Herkes başka şeylerle meşgulken karanlık tarafta ülke işgal ediliyor.
Bunda eski derin devletin yediği herzelerin büyük payı var. Kendi halkınızı tehdit görerek dar gruplaşmalarla devleti kontrol ettiğinizde, gözden düştüğünüz anda yerinize başkalarını rahatlıkla koyabilirler. O yüzden "o tehdit görülen, küçümsenen" halk sayesinde 15 Temmuz'da elde edilen fırsat çok önemli. Halka zimmetlenmemiş hiçbir yapının temiz ve güçlü olması mümkün değil.

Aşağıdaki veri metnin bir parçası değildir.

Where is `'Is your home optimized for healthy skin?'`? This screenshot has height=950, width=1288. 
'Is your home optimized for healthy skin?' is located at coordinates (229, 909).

Dink cinayetleri gibi olaylar, öncelikle kurbanların yakınlarının dikkatli olmasını gerektiriyor. Bunların suiistimal edilmemesi çok önemli. Evet, bu cinayetler şimdi ortaya çıkan nedenlerle ve büyük bir planın parçası olarak aydınlatılamadı. Faili meçhuller üzerinden antidemokratik kaldıraçlar elde edildi. Yani bir kişiyi öldürerek hem devleti dizayn ettiler, hem de kurbanın ait olduğu sosyolojiyi rehin aldılar. Tilkiyle plan yapıp kuzuyla ağlaştılar.
Dolayısıyla, bu manipüle oluşa göre pozisyon üretenlerin pozisyonlarını düzeltmeleri için samimiyet ve cesaret gerekiyor.

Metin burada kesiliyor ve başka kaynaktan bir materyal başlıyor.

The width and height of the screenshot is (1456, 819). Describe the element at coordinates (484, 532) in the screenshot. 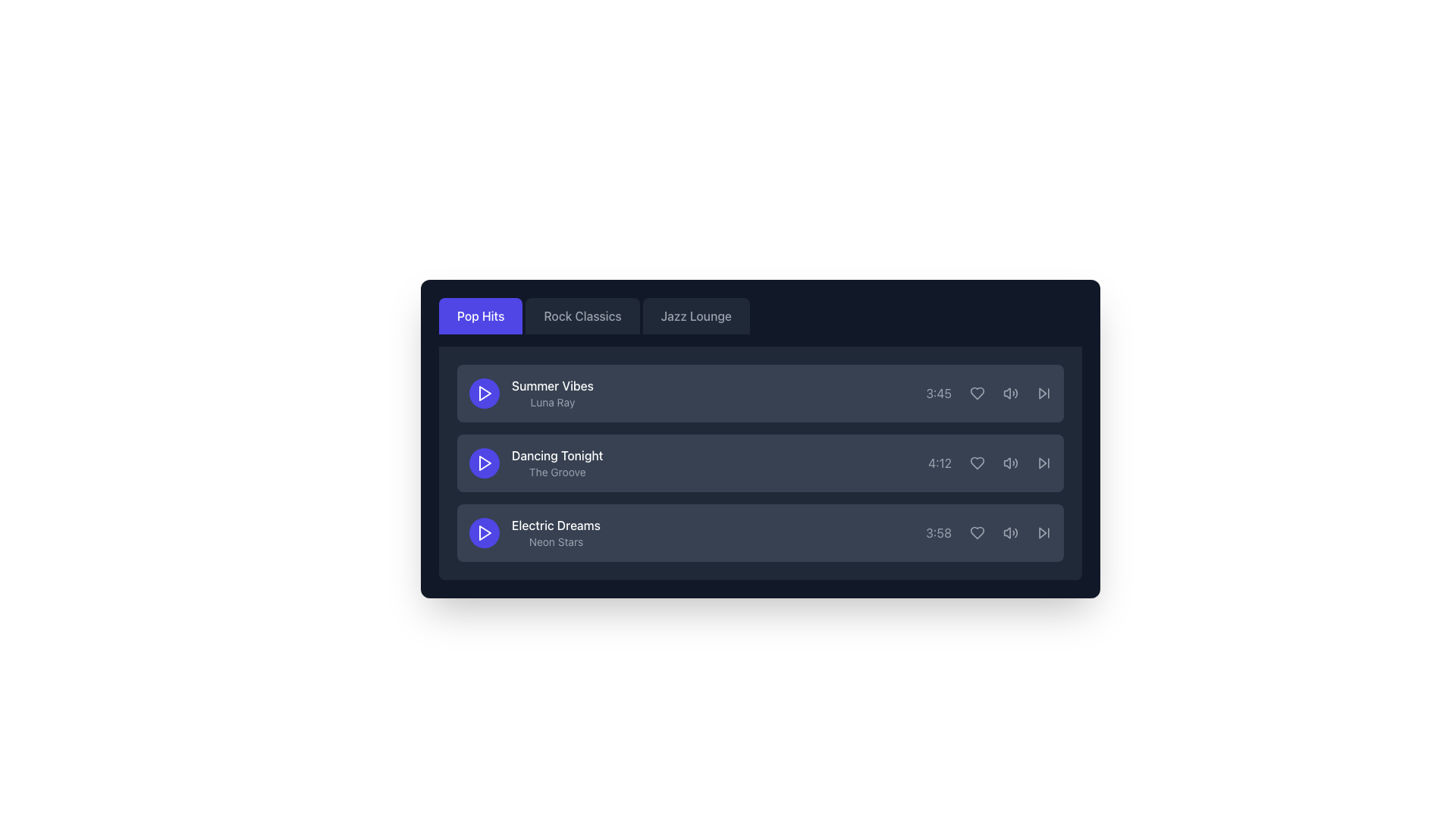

Bir siyasi harekete olan önyargınız, ideolojik köhnelikler, hakikati gölgelemeye sebep olmamalı. 15 Temmuz'da bir eşiği geçtik. İster kabul edelim, ister etmeyelim, olmuş olan olmamış sayılamaz.
Ancak bu noktaları çoktan aşıp, Dink cinayetini kendi ideolojik çürümüşlüklerine malzeme olarak kullananlar, Samast'la Samsun'daki çay ocağında yapılan zelil muhabbet kadar midemi kaldırıyor.
Hasılı, devlet de devletliğini yapacak. Dink gibi tüm cinayetlerin, hiçbir şüpheye yer bırakmayacak şekilde aydınlatılması da yargı ve yargının arkasında duracak bizlere düşüyor.
Bugüne kadar FETÖ ve benzerlerini yazdığı hikayeye inandık.
Şimdi sıra kendi gerçek hikayemizi yazmakta.